July 16, 2009
Vols using last year's pain for motivation
The marketing blitz, media attention and program overhaul all point to the fresh-start, rock-star Lane Kiffin era of University of Tennessee football.
As part of its ongoing, five-phase renovation, Neyland Stadium even will embody a much different look when Tennessee opens its 2009 season Sept. 5 at home against Western Kentucky.
Senior center Josh McNeil can't forget though. Not the seven losses in 2008 that tied for the most in the program's long and storied history. Not the four month journey through college football's wilderness that it prompted this new era in Tennessee football.
Sure McNeil's focusing on the Vols' future, but their past is a painfully fresh memory.
"I still feel the same way I felt whenever I walked off the field against Kentucky, just really disappointed," said McNeil, who has more career starts than any returning player. "Obviously just disgusted with how the season went. We all had a lot of high hopes going into the season and obviously it just did not go the way we expected it to.

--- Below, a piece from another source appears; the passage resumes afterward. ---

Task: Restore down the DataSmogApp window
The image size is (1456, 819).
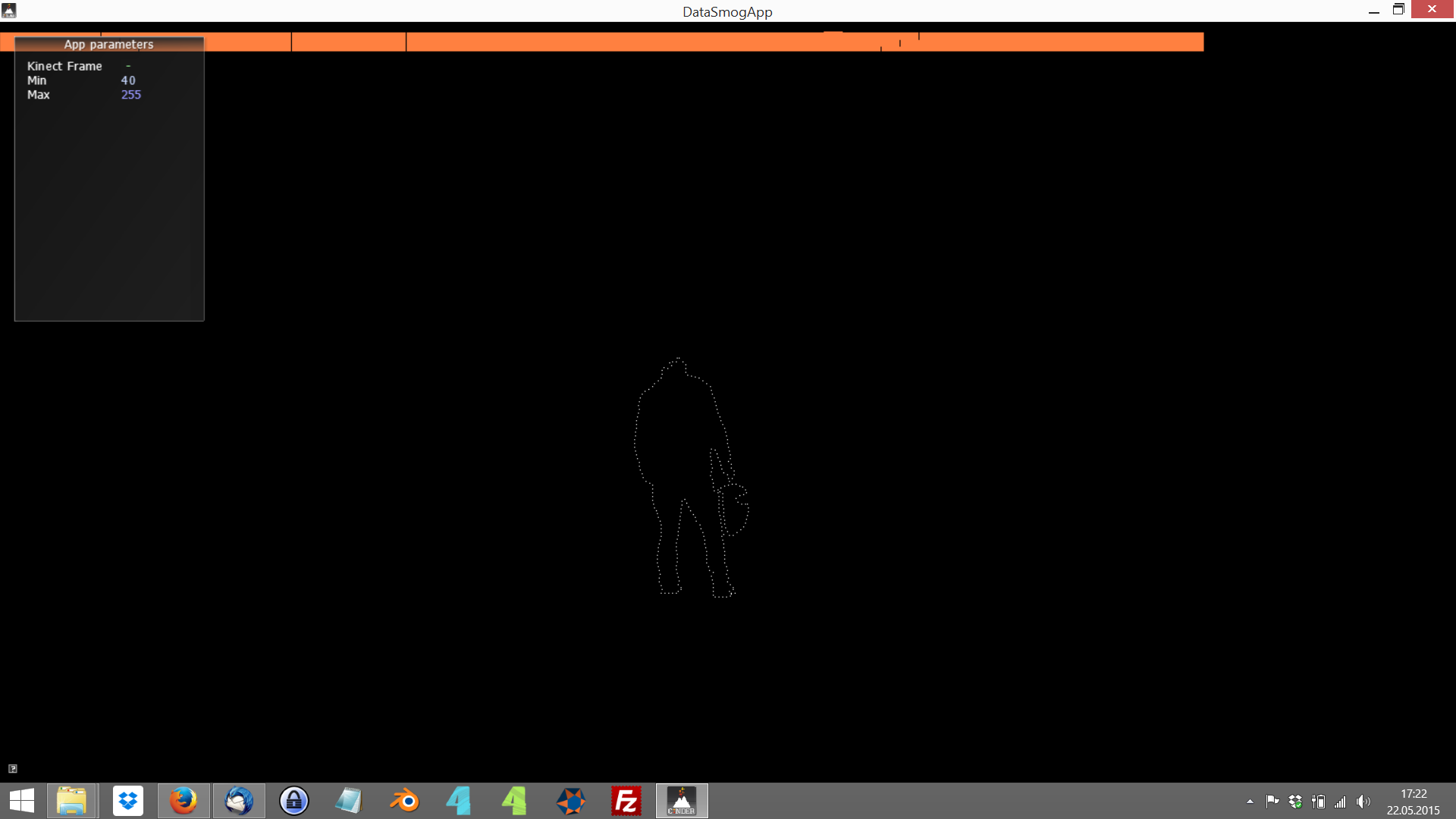Action: click(1398, 10)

"But we fully expect it to be turned around this season. I still feel the same way about last season. I haven't lost any bitterness toward that at all. I won't lose any of it until we get a 'W' in the first game."

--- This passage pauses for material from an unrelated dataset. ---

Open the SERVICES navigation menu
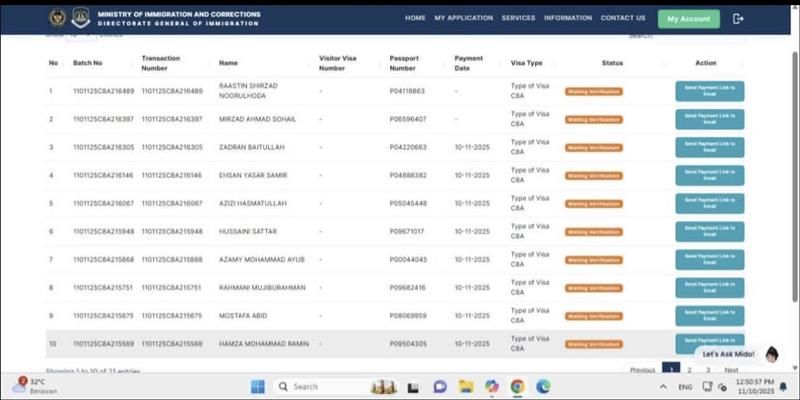Screen dimensions: 800x400 [518, 18]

McNeil easily sees how those outside the walls of Tennessee's football program move quickly to forget last year's woes. But the Vols' 6-foot-4-inch, 283-pound anchor along the offensive line can't help turning corners and seeing empty seats in Neyland Stadium, a coach's last game and bountiful motivation for better days.
"A lot of people, it's like a new coaching staff and a lot of new things going on, it's like a brand-new program. It's like last year is completely forgotten, but you've got to think every player in this complex every time we go to the film room or anywhere else, we keep reminded of a 5-7 season," the Collins, Miss., native said. "That's all we keep thinking about. We never forget, even though new coaches and new everything is going on, it's something that never goes far from our minds. Because we know we have to keep that up front. It's not something we need to dwell on, because I really think it could create negative feelings around here, but I think it is something you need to focus on because it will give you motivation towards winning this year."
The season likewise offers the opportunity for something even more elementary, says senior tight end Jeff Cottam.
"Five and seven (last year)? Revenge. Revenge for who beat us last year," the 6-8, 260-pounder said. "Going to go out and beat a bunch of people this year and get a good taste in our mouth."
Cottam knows doubts are aplenty; he routinely hears as much from mainstream national media.
"We've got a lot to prove. Everyone's doubting us, doubting us on ESPN. All the analysts and everything, saying Florida's going to kill us," Cottam said. "We've just got to go out and prove to everybody that we're a lot better than everybody thinks.
"You can use that (doubt) a lot to (our) advantage. Going in as an underdog means we have nothing to lose and everything to gain. We'll just play our hearts out and give it our best. They (the Gators) have everything to lose because everyone expects them to win."
Though on the job just three weeks, new UT strength and conditioning coordinator Aaron Ausmus notices a sense of urgency emanating from the football program.
"You know, I can just tell with this new staff there's a lot of energy in the program. I can tell they're wanting to do some new things. And I can tell I think last year really humbled the program," said Ausmus. "I can definitely detect any time there's an opportunity to step up in my program they really are gritting their teeth and trying hard."
Plus, to a man the Vols are showing up for "voluntary" summer workouts.
"Hardly anybody's missed anything. If they've missed, they've come back and made sure they made it up," punter Chad Cunningham said. "Everybody's bought into this program and wants to succeed next year."
The resident face of Tennessee's program, all-everything candidate Eric Berry, wants success for his teammates. He grows tired of hearing chatter that Tennessee is a one-man team.
"I like being the leader of the team. But people have to realize that we've got a lot of talent on this team," said Berry, an All-America pick last year and Heisman Trophy candidate entering this season. "Yeah, we had a 5-6 season, or whatever it was, last year, and a lot of people are dwelling on it. But we have a lot of talent on this team, and that's what people don't understand.
"It really makes me mad when people just say I'm the only one on the field, or I'm the only one doing this. I just feel like we're going to have to shock the world this year and just prove everyone wrong."